🤖 AI Summary
This work addresses the limitations of traditional open-vocabulary keyword spotting, which relies on fixed-dimensional embeddings that struggle to balance representational capacity and efficiency. To overcome this, we propose MATE, a novel framework that introduces Matryoshka embeddings to this task for the first time. MATE encodes multi-granular audio-text representations within a single vector via nested sub-embeddings (prefixes), and employs a PCA-guided prefix alignment strategy to ensure that lower-dimensional prefixes capture core semantic cues of keywords while higher-dimensional ones enrich fine-grained details. Built upon a dual-encoder architecture with deep metric learning, MATE enables multi-granular embedding learning without additional inference overhead, supporting flexible open-vocabulary triggering.
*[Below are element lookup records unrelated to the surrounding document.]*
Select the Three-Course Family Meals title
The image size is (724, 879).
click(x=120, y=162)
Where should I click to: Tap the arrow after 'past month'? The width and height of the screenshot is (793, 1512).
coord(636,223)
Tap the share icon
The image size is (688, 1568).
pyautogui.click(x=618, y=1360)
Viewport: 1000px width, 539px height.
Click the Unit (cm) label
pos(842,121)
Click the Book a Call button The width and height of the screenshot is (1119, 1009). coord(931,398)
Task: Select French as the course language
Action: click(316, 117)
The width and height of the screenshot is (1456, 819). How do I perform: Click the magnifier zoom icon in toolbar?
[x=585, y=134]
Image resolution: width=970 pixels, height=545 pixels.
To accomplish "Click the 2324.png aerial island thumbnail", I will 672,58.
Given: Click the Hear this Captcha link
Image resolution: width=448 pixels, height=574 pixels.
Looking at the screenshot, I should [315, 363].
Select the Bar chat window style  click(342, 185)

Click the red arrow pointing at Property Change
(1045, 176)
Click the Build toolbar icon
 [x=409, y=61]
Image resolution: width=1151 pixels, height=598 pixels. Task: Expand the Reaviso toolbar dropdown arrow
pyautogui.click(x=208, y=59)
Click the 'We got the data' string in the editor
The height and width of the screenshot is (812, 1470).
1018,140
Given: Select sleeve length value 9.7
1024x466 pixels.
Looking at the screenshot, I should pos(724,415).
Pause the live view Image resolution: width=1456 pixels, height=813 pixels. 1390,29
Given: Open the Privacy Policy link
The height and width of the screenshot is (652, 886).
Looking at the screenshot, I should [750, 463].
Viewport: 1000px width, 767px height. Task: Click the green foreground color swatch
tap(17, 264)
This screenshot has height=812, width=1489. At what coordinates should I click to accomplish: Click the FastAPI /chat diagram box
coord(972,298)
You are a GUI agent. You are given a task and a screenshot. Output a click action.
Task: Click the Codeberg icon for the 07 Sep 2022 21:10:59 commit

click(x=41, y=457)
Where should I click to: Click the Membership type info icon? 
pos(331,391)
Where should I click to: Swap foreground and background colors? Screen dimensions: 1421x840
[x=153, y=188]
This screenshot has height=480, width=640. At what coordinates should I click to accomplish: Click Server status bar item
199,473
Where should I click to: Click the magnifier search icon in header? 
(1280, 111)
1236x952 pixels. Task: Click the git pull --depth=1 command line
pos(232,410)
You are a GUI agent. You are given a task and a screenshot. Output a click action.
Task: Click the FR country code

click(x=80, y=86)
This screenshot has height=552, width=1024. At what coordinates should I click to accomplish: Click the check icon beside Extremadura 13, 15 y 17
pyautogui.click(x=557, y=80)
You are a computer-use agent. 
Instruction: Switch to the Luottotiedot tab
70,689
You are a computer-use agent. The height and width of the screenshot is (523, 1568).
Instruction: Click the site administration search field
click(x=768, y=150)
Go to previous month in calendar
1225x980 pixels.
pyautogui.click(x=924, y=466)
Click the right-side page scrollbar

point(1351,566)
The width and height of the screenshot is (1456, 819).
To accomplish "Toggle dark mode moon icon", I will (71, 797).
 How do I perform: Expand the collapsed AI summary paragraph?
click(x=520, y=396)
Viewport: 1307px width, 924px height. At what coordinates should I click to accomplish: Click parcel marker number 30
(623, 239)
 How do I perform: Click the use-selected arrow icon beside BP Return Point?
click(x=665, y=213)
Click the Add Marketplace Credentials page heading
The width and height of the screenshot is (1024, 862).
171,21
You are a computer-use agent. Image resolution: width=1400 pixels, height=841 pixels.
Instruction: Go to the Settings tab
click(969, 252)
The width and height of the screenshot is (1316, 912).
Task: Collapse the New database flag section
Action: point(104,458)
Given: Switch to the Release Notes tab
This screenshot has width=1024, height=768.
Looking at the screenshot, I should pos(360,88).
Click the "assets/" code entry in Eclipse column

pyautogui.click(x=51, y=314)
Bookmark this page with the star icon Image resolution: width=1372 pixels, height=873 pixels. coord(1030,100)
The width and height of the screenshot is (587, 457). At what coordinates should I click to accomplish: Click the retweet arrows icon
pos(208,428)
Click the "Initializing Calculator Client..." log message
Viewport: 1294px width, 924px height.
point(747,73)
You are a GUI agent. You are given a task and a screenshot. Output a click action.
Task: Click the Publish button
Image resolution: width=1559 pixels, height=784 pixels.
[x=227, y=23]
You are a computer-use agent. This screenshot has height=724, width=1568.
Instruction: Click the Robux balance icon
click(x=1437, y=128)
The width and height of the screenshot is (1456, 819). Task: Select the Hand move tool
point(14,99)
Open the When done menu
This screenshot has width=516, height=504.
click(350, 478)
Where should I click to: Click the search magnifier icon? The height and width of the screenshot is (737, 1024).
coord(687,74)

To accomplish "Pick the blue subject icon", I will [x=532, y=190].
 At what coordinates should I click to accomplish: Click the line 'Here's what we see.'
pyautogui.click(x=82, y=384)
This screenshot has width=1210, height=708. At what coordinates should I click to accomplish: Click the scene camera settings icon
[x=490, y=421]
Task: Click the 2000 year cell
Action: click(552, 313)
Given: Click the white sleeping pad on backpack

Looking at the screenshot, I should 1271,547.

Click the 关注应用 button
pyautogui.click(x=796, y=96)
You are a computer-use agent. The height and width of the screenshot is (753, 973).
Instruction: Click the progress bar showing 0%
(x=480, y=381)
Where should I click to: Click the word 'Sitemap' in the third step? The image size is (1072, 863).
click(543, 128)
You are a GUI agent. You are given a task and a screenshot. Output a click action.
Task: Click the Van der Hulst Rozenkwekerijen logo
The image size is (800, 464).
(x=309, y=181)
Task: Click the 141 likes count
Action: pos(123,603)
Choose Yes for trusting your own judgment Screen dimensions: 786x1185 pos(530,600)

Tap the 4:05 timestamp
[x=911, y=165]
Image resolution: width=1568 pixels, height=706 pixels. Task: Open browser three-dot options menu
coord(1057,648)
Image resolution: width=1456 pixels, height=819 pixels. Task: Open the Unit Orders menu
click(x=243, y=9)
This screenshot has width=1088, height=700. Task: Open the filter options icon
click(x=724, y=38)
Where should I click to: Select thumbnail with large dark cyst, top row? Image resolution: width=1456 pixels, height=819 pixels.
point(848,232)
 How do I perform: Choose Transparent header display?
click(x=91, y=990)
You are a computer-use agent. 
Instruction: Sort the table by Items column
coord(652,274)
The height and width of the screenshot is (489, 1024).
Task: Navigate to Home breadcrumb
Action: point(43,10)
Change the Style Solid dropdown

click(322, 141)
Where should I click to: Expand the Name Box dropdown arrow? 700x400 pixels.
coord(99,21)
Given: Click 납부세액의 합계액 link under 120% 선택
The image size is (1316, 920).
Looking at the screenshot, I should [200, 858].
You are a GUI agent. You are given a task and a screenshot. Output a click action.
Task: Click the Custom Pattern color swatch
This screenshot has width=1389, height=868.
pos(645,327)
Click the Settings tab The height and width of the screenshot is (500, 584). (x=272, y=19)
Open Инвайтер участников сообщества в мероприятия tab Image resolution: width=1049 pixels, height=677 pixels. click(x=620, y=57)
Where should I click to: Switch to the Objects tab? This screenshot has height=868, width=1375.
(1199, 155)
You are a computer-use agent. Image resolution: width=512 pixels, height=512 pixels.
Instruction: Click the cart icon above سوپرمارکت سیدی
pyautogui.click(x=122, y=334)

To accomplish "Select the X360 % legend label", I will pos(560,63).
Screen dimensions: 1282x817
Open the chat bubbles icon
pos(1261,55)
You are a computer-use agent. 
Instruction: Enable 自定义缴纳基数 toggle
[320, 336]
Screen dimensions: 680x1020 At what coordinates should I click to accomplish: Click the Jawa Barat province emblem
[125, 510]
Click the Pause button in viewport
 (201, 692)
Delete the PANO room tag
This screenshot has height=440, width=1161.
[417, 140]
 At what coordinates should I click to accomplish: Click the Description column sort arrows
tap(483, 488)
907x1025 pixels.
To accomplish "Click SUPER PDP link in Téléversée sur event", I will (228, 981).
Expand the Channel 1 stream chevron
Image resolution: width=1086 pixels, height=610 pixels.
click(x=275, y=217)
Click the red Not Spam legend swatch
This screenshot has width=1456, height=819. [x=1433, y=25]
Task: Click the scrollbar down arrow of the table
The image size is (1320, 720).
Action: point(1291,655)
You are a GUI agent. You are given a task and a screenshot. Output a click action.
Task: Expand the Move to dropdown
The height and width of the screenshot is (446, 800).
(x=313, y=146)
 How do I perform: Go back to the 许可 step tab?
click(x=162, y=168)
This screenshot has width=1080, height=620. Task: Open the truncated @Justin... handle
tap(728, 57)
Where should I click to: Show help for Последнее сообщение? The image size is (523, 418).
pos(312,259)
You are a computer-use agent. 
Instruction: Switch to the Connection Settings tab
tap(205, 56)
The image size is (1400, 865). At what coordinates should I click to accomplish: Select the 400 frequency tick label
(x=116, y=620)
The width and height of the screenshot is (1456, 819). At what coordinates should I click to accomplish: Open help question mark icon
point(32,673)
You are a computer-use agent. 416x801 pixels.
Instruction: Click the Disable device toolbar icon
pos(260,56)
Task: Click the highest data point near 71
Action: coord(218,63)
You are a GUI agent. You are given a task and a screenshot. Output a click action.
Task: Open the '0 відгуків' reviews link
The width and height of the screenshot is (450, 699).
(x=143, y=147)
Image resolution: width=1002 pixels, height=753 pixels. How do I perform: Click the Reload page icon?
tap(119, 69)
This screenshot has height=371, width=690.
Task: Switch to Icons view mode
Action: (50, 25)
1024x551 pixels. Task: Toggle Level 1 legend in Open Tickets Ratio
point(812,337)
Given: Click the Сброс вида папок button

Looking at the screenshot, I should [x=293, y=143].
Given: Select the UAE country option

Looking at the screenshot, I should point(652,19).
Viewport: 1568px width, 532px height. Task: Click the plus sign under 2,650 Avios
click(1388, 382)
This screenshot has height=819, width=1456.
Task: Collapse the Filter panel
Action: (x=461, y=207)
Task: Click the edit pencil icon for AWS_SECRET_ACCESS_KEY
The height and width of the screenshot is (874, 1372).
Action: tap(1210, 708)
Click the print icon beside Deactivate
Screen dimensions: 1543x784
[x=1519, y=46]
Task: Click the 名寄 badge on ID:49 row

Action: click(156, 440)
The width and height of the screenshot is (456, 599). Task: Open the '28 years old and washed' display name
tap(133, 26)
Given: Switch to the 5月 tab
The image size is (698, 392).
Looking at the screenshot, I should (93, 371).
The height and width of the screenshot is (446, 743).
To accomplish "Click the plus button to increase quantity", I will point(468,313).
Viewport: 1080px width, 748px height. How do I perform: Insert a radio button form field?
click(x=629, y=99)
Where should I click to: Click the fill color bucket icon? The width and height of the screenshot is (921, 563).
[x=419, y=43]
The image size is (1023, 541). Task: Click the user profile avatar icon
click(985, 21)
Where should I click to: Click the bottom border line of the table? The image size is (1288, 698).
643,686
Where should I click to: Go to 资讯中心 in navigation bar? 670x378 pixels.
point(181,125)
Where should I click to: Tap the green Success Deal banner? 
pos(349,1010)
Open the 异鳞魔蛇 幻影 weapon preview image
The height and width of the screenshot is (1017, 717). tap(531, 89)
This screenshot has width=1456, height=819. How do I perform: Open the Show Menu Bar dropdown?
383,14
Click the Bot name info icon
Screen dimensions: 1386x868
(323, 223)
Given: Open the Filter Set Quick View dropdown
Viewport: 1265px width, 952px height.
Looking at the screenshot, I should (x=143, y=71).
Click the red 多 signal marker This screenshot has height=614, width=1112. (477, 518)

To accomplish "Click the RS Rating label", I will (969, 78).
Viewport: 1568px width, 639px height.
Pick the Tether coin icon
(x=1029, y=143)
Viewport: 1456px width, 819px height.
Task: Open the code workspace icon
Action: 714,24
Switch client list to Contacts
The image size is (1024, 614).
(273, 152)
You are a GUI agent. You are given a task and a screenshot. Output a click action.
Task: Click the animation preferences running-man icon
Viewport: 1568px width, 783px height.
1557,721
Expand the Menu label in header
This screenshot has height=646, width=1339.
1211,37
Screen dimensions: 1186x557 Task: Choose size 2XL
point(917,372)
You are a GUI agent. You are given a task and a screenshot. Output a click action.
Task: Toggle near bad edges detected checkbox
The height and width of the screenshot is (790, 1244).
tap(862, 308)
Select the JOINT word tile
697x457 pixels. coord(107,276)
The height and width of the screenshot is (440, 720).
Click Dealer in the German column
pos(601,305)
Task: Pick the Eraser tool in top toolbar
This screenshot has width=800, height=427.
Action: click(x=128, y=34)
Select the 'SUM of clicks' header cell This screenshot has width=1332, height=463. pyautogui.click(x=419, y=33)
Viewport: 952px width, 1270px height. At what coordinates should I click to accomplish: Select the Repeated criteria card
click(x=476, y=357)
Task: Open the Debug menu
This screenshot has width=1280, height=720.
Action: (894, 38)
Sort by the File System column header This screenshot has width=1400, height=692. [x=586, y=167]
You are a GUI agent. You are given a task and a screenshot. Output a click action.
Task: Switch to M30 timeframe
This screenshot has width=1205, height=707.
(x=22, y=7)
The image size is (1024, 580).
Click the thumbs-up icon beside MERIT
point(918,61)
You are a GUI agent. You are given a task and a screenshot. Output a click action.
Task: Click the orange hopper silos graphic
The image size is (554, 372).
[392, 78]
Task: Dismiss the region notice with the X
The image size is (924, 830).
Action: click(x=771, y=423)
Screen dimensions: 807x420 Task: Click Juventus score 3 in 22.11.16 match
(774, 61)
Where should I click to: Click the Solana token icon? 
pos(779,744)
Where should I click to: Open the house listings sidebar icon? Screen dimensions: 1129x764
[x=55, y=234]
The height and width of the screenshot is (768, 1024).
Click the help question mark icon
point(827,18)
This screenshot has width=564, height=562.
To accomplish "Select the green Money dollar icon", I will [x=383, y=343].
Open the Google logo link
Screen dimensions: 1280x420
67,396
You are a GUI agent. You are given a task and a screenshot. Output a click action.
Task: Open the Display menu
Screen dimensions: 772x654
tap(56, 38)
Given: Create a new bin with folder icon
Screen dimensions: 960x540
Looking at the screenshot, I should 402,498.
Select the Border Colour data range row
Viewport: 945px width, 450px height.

The method achieves state-of-the-art performance on the WSJ and LibriPhrase datasets.
📝 Abstract
Open-vocabulary keyword spotting (KWS) with text-based enrollment has emerged as a flexible alternative to fixed-phrase triggers. Prior utterance-level matching methods, from an embedding-learning standpoint, learn embeddings at a single fixed dimensionality. We depart from this design and propose Matryoshka Audio-Text Embeddings (MATE), a dual-encoder framework that encodes multiple embedding granularities within a single vector via nested sub-embeddings ("prefixes"). Specifically, we introduce a PCA-guided prefix alignment: PCA-compressed versions of the full text embedding for each prefix size serve as teacher targets to align both audio and text prefixes. This alignment concentrates salient keyword cues in lower-dimensional prefixes, while higher dimensions add detail. MATE is trained with standard deep metric learning objectives for audio-text KWS, and is loss-agnostic. To our knowledge, this is the first application of matryoshka-style embeddings to KWS, achieving state-of-the-art results on WSJ and LibriPhrase without any inference overhead.